The manufacturer recommends annual testing for eligible individuals. Because cancer is a dynamic process and the amount of cfDNA shed varies with tumor size and biology, a cancer that is undetectable in one year may become detectable in the next as it grows and releases more DNA. Serial annual testing therefore increases the cumulative probability of catching a cancer during a window when intervention may still be effective.

There is no established evidence base defining the optimal testing interval. Annual cadence aligns with the approach used in the NHS-Galleri trial and other clinical studies. For individuals with significant risk factors, such as strong family history or known genetic predispositions, the decision about frequency and timing should be individualized with a clinician who understands both the test's capabilities and its limitations.

The Galleri test has been evaluated in several clinical studies. The Circulating Cell-free Genome Atlas (CCGA) study, a large case-control study, provided foundational data on the test's sensitivity and specificity. Across all cancer types and stages, overall sensitivity was reported near 50%, with specificity exceeding 99%. Sensitivity was substantially higher for later-stage cancers (stages III and IV) and lower for stage I disease, which is a recognized limitation. The cancer signal origin prediction was accurate in roughly 90% of cases where a signal was detected.

The NHS-Galleri trial, a large randomized controlled trial conducted within the United Kingdom's National Health Service, is the most significant prospective evaluation. Early results indicated that the test detected cancers across a broad range of types, with a higher proportion found at earlier stages compared to the control arm, though the magnitude of stage-shift benefit and its effect on mortality are still being assessed. Additional real-world evidence studies and a planned pivotal trial for regulatory submission are underway. The test is currently available as a laboratory-developed test (LDT) in the United States and has not yet received FDA approval or premarket clearance. Long-term data on whether routine use of the Galleri test reduces cancer mortality are not yet available.

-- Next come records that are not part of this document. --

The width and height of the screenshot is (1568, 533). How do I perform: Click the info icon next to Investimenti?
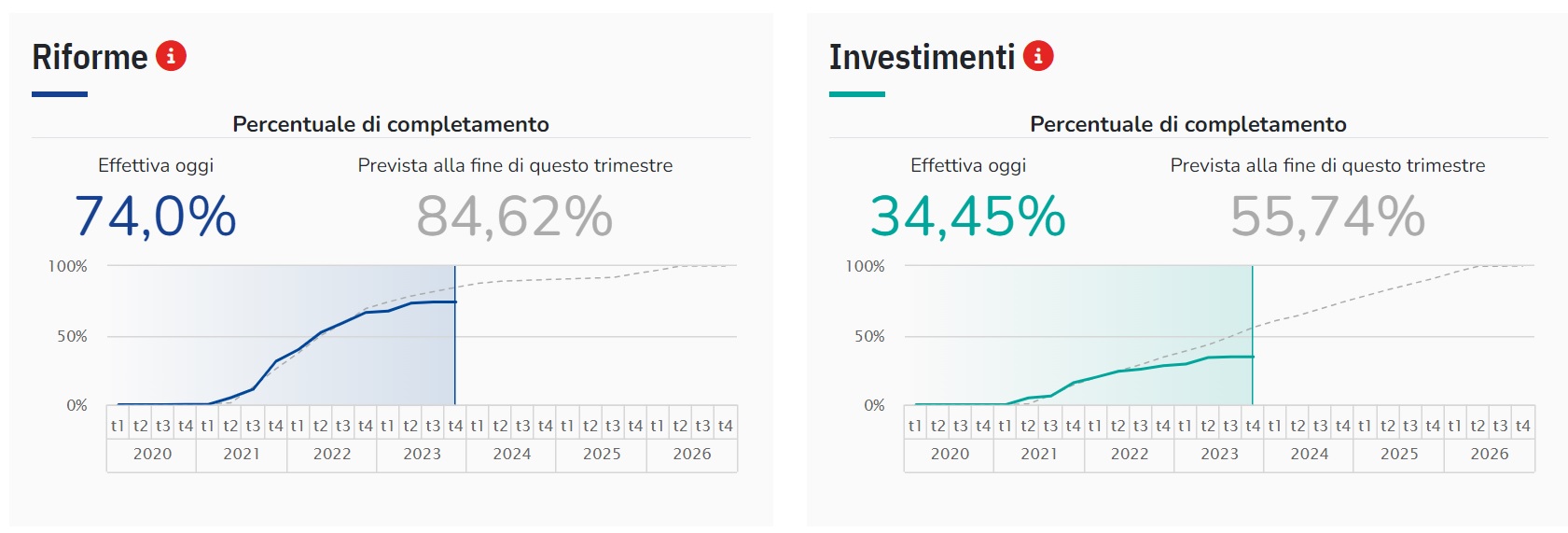(x=1038, y=56)
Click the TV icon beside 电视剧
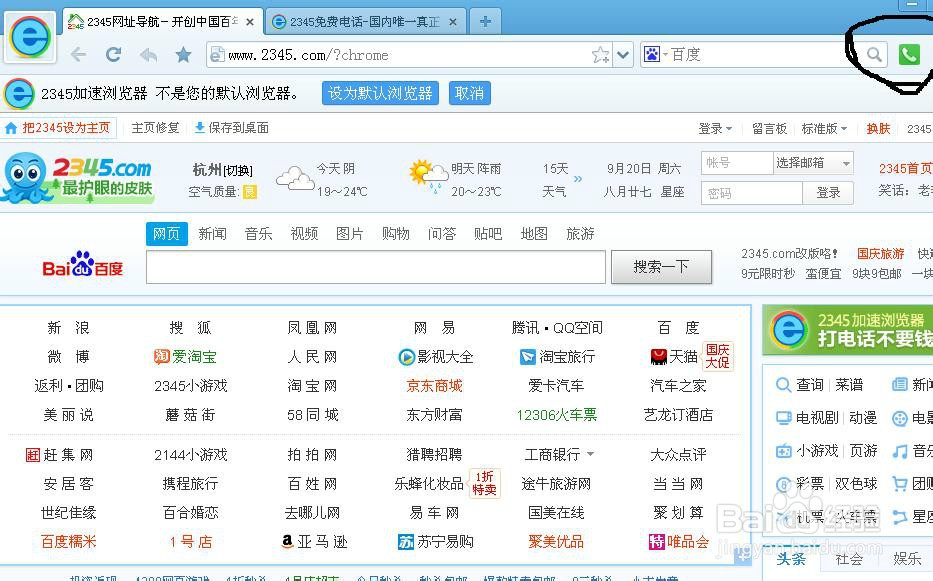This screenshot has width=933, height=581. point(783,417)
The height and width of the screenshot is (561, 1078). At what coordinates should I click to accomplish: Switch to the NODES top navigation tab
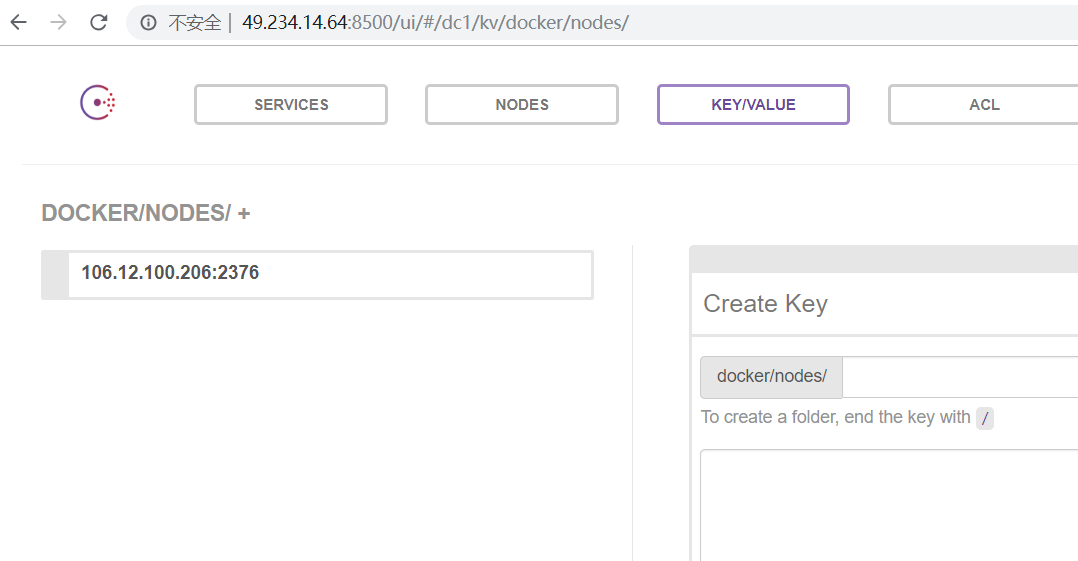[522, 104]
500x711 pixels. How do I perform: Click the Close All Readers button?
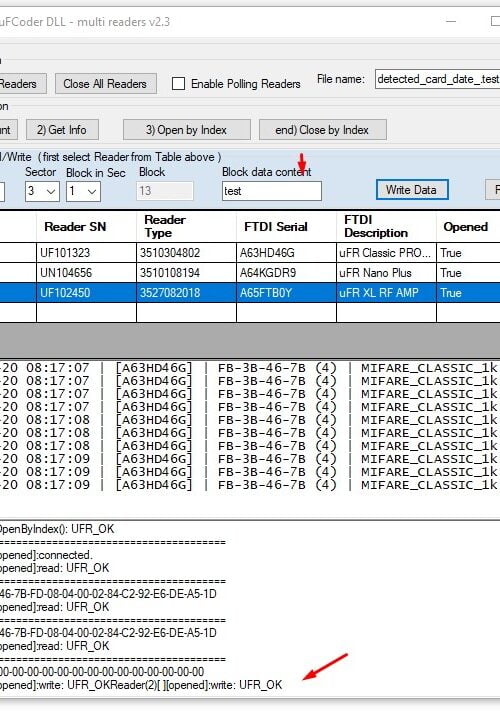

False positives, though infrequent given the high specificity, can trigger anxiety and lead to invasive follow-up procedures, including imaging and biopsies, that may carry their own risks. False negatives are more common, particularly for early-stage cancers, and a "no signal detected" result should not be interpreted as a clean bill of health. The test does not replace standard cancer screening. Overdiagnosis, the detection of cancers that would never have caused symptoms or death, is a theoretical concern with any broad screening approach, though the clinical significance of this for the Galleri test is not yet well characterized. The out-of-pocket cost, typically several hundred dollars, may be a barrier, and insurance coverage remains limited. Individuals should interpret results with the guidance of a qualified clinician who can contextualize findings within a broader health picture.